KG: One of the obstacles that we face is that a lot of people don’t have basic sex education. They really don’t understand the process of pregnancy and so that makes them vulnerable to the cynical and despicable vitriol that is put out by the right wing antis. Another challenge, and I think the challenge that the whole movement faces, is the nonprofit industrial complex. Just the fact that so many issues are separated and that and there’s real divisions, of course, in our class, but we don’t have a very highly developed national movement for something more comprehensive.

We are trying to transform society. We think that our resources should be used to fight racism, to fight sexism, to overcome the historic exploitation and super-exploitation and oppression of certain communities and actually build up a society that meets all of our needs, the needs of the many, not the few, a society that aligns with our values for dignity and justice.

Having that collective vision, a program that ties together all of the different social movements, that’s historically one of the challenges that we face in this country.

PD: How do activists overcome the divisions within society that already exist in order to build this movement?

KG: Political education is really important. In addition to bringing people out in the street, we have to bring people together to deepen their understanding of what’s behind these attacks so that we can see that this is part of a bigger attack on our communities as a whole. When they’re coming after one segment of our community, [help them see] it actually hurts all of us. An injury to one is an injury to all. That can’t just be some slogan. It has to become a fact.

And we’ve seen a lot of solidarity over the years out on the streets and I think that we’re going to see that again. But solidarity is really earned and trust and respect for each other is really earned. We get that and we give that by coming out for each other, struggling side by side.

PD: You’ve been in the streets these past few days. What is the mood of the people? What have you been noticing? 

KG: People were so happy when we were marching down the street. People joined us from the sidewalks, they were cheering and chanting alongside us. That kind of feeling is electrifying, it’s magnetic, and it spreads. That’s why it’s important to get out into the streets.

And it’s a complete distraction to just say, oh, we have to focus on getting the Democrats elected, let’s all vote. Please. We’re past that. That’s our enemies talking, confusing us, and lulling us back to sleep. We have to stay out in the streets so that we continue to bring our people out and break through this facade of apathy.

People know what’s going on and they have seen and experienced that their vote hasn’t fundamentally changed the things around them. It’s bigger than choosing between these two ruling parties: we need a new system.
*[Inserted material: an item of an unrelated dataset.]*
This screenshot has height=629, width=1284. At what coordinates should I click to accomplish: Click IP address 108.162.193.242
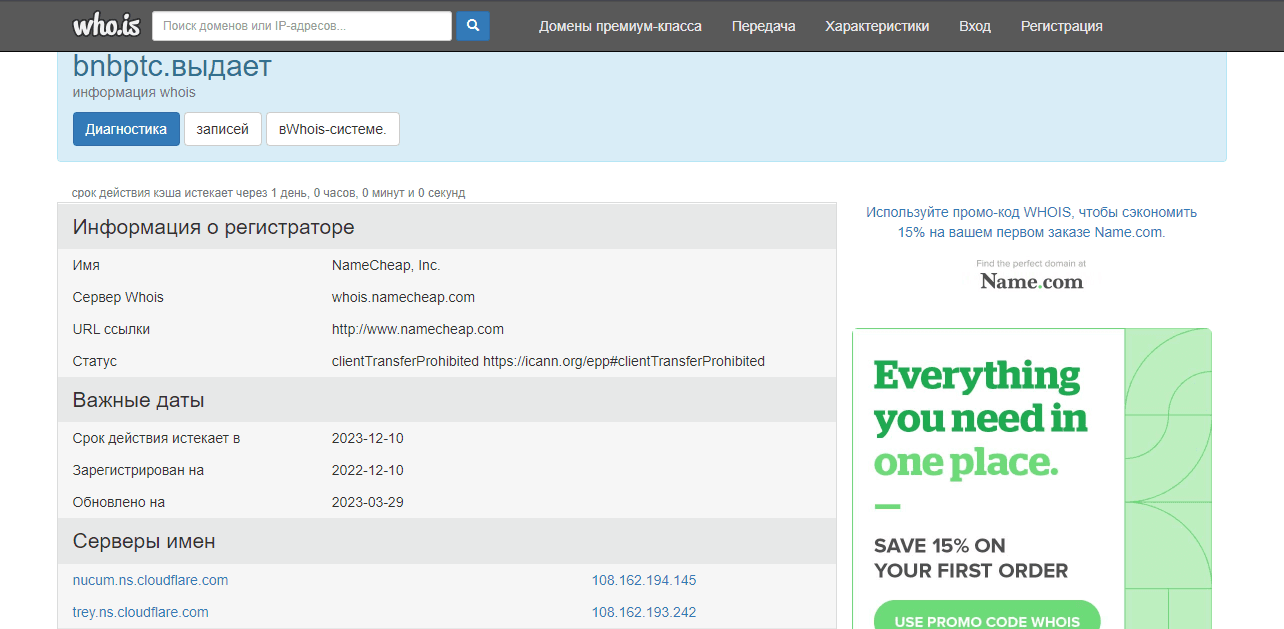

It’s a really patronizing way of thinking and is just downright disrespectful to say that all the people that don’t vote just don’t care or are apathetic or are somehow to blame for this rotten system of these capitalist politicians who use all of our resources and then have the nerve to blame the people themselves for the problems that they’ve created.

PD: What can the movement in the US learn from the struggles in Latin America for abortion rights?

KG: Stay in the streets. Our sisters in Latin America, they won their rights the way that we won our rights to begin with. They fought for them. They took them. They built strong independent organizations, people’s organizations. They’re connected to a broader socialist vision of all of the different rights that they deserve. It wasn’t about just waiting for these politicians to change their mind.

They were able to win their rights by exercising and showing their strength, the strength of their organizations, building them tirelessly day by day through actions, great and small, supporting each other, helping each other. All of these ways that you show you care about each other. You build up your organization that makes you so much more powerful, so much more difficult to ignore, coopt, and divide, when you are building strong political organizations in your community with a shared vision of what you want.